* [Given request] Copy the rows once more without any change, starting at the line containing "You are a GUI" and ending with the line containing "Viewport: 600px width, 429px height.", both of these lines included.

* [Given data]
----

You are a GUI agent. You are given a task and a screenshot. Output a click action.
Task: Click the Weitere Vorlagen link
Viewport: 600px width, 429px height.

----

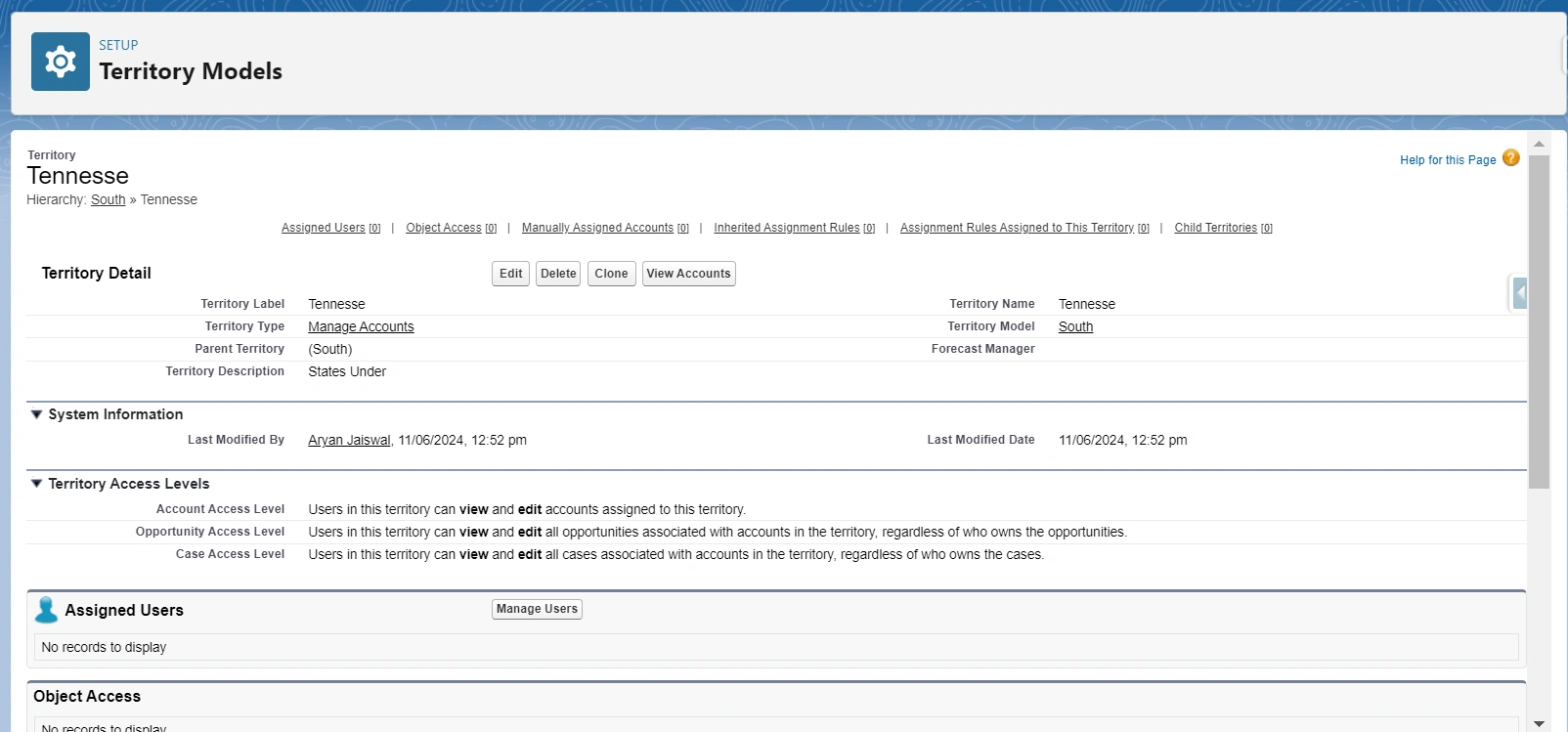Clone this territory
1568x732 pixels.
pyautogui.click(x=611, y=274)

----

* [The reply]
You are a GUI agent. You are given a task and a screenshot. Output a click action.
Task: Click the Weitere Vorlagen link
Viewport: 600px width, 429px height.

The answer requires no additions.